### Text passage ###

CITES can – and should – improve its remedial process for countries that tolerate unsustainable trade

The Convention on International Trade in Endangered Species of Wild Fauna and Flora (CITES) needs to improve how it deals with member countries that do not meet their commitment to sustainable trade, according to a study from the Institute for the Oceans and Fisheries (IOF).

On paper, CITES has teeth.

Unlike many other big, international environmental agreements, CITES can direct remedial action towards any of its 182 member countries that don’t meet their obligations. In CITES this process is called the Review of Significant Trade (RST). When CITES notices concerning patterns of reported trade, it initiates an RST and asks the country in question to prove it is trading sustainably. Countries that can’t prove sustainability are given a roadmap for improvement. If a member country fails to deliver on the requirements (formally called recommendations), CITES can suspend trade of the species.

Using the trade of seahorses as a case study, researchers from the IOF investigated whether the RST process works as intended.

They found a few big flaws.

“The main problem was at the end of the process, exports were no more sustainable than they were before the process was initiated,” said Sarah Foster, the study’s lead author and a research associate with Project Seahorse, a research unit at the IOF. “We have a Convention with a really important remedial process that is supposed to guide Parties toward sustainable trade, but instead has led to a big illegal trade problem for seahorses.”

Countries that can’t trade sustainably often choose to end exports, a policy move that is permitted by CITES. However, instead of stopping international trade, this practice can increase illegal trade. Seahorses have been a major casualty of this covert system. Indeed, research shows that 95per cent of seahorse trade through Hong Kong, a major destination for dried seahorses, is illegal. Most seahorses are traded dried for use in traditional medicines, and dried seahorses are easy to transport inconspicuously. As the demand has continued, so has the trade – despite the bans.

“We would like to see countries move away from export bans and back to implementing CITES in the true spirit of [the agreement]. This means actively moving the trade towards sustainability, even if it takes time,” Foster said. “I’d rather they took small steps to get it right than creating a huge illegal trade problem.”

###

→ Exercise prompt: Reproduce the passage of the CITES article between "Countries that can’t trade" and "despite the bans.", inclusive.

### Supplied records ###

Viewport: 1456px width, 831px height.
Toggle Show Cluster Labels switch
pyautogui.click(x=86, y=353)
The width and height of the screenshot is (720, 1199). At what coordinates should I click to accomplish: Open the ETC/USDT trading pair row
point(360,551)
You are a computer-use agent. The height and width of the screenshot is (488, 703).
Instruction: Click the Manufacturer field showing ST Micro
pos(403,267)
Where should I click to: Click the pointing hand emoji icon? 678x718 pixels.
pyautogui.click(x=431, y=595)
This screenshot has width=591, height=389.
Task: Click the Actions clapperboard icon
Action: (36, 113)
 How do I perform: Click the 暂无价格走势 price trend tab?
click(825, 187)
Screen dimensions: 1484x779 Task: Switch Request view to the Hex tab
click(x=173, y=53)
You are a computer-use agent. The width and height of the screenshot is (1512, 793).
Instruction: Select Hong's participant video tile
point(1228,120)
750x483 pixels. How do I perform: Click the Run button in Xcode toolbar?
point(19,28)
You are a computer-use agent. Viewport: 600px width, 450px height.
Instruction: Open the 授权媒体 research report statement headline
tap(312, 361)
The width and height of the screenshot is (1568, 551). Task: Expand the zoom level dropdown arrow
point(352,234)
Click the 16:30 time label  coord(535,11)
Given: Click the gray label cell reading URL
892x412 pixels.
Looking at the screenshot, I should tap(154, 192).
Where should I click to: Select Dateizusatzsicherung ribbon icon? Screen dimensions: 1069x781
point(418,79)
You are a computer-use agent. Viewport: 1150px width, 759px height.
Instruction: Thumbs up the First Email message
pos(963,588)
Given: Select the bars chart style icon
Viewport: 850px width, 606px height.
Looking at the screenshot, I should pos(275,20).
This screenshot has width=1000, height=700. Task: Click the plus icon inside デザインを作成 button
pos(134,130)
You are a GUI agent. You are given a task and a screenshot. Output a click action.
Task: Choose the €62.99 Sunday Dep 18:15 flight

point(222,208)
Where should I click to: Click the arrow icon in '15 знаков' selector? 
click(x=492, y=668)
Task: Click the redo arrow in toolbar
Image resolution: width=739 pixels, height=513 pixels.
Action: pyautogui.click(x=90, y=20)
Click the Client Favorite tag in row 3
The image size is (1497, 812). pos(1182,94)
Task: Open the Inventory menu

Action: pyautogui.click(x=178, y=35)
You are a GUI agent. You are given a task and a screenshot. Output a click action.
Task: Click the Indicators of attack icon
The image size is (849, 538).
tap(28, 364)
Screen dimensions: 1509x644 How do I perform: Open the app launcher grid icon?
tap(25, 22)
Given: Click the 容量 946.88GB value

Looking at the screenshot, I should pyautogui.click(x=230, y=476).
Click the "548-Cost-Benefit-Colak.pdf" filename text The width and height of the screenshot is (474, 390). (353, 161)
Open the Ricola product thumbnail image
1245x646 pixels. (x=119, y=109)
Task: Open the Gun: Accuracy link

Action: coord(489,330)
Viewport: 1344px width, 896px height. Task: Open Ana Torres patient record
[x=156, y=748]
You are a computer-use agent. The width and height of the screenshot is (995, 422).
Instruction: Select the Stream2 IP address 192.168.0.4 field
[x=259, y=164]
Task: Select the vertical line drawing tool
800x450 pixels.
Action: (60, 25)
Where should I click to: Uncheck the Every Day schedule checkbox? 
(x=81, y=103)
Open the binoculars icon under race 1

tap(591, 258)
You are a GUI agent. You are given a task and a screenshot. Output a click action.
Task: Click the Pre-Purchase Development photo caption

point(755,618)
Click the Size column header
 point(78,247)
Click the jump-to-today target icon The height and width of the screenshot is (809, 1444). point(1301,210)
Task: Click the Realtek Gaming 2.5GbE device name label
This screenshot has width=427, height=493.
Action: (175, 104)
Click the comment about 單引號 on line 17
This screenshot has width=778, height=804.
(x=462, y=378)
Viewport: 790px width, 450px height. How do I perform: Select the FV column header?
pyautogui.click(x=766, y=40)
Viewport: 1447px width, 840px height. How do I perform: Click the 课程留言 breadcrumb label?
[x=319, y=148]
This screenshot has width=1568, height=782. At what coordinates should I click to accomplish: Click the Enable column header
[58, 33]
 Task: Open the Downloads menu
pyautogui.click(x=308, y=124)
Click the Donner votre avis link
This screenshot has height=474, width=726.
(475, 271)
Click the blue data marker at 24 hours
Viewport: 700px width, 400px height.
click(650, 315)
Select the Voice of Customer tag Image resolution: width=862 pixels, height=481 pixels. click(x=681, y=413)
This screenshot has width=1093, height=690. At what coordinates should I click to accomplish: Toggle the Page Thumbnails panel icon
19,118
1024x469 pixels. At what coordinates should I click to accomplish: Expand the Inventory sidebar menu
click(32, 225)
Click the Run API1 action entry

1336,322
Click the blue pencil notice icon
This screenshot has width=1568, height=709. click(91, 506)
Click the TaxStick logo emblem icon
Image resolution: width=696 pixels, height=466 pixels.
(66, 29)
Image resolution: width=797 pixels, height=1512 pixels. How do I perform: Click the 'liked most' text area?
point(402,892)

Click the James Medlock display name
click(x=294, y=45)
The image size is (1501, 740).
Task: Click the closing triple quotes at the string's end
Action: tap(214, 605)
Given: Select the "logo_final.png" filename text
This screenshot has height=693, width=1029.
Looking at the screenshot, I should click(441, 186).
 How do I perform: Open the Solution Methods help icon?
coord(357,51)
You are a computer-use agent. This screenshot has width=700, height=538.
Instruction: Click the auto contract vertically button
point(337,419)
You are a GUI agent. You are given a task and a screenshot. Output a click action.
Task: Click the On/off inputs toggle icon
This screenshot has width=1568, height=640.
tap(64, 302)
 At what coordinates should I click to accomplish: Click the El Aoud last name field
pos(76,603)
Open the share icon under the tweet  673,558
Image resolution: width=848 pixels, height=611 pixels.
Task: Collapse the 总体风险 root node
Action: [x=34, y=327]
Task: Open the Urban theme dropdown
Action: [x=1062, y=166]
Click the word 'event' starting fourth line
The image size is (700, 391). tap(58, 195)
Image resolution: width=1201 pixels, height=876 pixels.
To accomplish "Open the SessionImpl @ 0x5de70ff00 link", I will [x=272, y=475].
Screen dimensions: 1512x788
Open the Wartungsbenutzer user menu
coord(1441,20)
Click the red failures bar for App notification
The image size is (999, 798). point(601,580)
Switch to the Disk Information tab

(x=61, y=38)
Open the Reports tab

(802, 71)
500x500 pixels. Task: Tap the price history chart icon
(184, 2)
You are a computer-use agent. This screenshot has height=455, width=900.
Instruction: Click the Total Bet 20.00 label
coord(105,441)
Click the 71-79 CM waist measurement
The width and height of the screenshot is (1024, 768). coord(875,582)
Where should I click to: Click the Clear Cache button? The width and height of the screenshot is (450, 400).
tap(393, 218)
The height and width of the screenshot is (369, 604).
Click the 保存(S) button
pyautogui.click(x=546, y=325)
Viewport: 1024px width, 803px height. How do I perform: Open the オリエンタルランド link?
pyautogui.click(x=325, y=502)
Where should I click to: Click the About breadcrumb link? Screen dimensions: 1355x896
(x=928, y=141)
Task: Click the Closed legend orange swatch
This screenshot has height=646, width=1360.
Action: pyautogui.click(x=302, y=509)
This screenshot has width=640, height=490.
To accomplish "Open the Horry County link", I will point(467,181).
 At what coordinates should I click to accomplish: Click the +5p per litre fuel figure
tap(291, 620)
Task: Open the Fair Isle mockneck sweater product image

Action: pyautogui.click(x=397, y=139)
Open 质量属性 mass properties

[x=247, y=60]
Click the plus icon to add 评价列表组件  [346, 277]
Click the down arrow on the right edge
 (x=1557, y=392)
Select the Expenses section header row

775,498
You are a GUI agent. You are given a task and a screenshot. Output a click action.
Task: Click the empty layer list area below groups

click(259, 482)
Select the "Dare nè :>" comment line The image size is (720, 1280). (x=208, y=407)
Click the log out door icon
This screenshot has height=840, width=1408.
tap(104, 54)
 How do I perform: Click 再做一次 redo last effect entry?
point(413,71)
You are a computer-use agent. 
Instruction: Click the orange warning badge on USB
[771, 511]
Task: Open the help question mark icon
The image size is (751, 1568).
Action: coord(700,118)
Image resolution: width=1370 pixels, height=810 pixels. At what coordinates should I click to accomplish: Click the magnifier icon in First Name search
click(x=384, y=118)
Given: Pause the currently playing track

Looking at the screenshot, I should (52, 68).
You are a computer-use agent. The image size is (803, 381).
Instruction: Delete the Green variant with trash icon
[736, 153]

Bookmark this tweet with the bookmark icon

###

→ Solution to the problem:
Countries that can’t trade sustainably often choose to end exports, a policy move that is permitted by CITES. However, instead of stopping international trade, this practice can increase illegal trade. Seahorses have been a major casualty of this covert system. Indeed, research shows that 95per cent of seahorse trade through Hong Kong, a major destination for dried seahorses, is illegal. Most seahorses are traded dried for use in traditional medicines, and dried seahorses are easy to transport inconspicuously. As the demand has continued, so has the trade – despite the bans.